* What you need to do
Can you retype all of the material below line for line, with no changes at all?

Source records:
↓

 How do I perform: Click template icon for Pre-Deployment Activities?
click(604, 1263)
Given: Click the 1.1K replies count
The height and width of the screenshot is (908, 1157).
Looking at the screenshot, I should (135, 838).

↑

* Expected answer
 How do I perform: Click template icon for Pre-Deployment Activities?
click(604, 1263)
Given: Click the 1.1K replies count
The height and width of the screenshot is (908, 1157).
Looking at the screenshot, I should (135, 838).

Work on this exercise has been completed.